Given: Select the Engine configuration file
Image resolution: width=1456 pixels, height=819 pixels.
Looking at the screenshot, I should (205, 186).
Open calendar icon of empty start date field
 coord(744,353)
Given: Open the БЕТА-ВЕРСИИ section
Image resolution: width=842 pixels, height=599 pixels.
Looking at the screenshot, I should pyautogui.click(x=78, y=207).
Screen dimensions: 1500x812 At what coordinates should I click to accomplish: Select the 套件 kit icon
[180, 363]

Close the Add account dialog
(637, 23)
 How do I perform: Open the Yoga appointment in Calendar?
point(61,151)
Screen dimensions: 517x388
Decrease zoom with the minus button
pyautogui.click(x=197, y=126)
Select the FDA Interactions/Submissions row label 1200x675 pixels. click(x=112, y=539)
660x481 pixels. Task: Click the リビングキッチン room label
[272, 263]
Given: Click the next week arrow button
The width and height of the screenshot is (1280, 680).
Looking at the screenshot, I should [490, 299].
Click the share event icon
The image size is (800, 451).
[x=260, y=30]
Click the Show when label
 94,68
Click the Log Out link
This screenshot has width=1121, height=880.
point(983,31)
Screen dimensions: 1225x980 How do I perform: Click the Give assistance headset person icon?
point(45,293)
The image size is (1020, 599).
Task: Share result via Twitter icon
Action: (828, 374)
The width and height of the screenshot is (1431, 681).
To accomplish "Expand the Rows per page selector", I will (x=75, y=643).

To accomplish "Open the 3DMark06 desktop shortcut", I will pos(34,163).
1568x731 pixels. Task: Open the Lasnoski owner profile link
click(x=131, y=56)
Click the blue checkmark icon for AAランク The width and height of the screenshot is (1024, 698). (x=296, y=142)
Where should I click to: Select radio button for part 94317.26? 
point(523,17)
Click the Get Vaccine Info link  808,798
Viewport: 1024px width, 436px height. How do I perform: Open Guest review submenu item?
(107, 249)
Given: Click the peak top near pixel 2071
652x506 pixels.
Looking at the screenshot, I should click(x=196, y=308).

_TASK TO CARRY OUT_. Reproduce every row above word for word, keeping the same order and leaving nothing out.

_THE RESPONSE_.
Given: Select the Engine configuration file
Image resolution: width=1456 pixels, height=819 pixels.
Looking at the screenshot, I should (205, 186).
Open calendar icon of empty start date field
 coord(744,353)
Given: Open the БЕТА-ВЕРСИИ section
Image resolution: width=842 pixels, height=599 pixels.
Looking at the screenshot, I should pyautogui.click(x=78, y=207).
Screen dimensions: 1500x812 At what coordinates should I click to accomplish: Select the 套件 kit icon
[180, 363]

Close the Add account dialog
(637, 23)
 How do I perform: Open the Yoga appointment in Calendar?
point(61,151)
Screen dimensions: 517x388
Decrease zoom with the minus button
pyautogui.click(x=197, y=126)
Select the FDA Interactions/Submissions row label 1200x675 pixels. click(x=112, y=539)
660x481 pixels. Task: Click the リビングキッチン room label
[272, 263]
Given: Click the next week arrow button
The width and height of the screenshot is (1280, 680).
Looking at the screenshot, I should [490, 299].
Click the share event icon
The image size is (800, 451).
[x=260, y=30]
Click the Show when label
 94,68
Click the Log Out link
This screenshot has width=1121, height=880.
point(983,31)
Screen dimensions: 1225x980 How do I perform: Click the Give assistance headset person icon?
point(45,293)
The image size is (1020, 599).
Task: Share result via Twitter icon
Action: (828, 374)
The width and height of the screenshot is (1431, 681).
To accomplish "Expand the Rows per page selector", I will (x=75, y=643).

To accomplish "Open the 3DMark06 desktop shortcut", I will pos(34,163).
1568x731 pixels. Task: Open the Lasnoski owner profile link
click(x=131, y=56)
Click the blue checkmark icon for AAランク The width and height of the screenshot is (1024, 698). (x=296, y=142)
Where should I click to: Select radio button for part 94317.26? 
point(523,17)
Click the Get Vaccine Info link  808,798
Viewport: 1024px width, 436px height. How do I perform: Open Guest review submenu item?
(107, 249)
Given: Click the peak top near pixel 2071
652x506 pixels.
Looking at the screenshot, I should click(x=196, y=308).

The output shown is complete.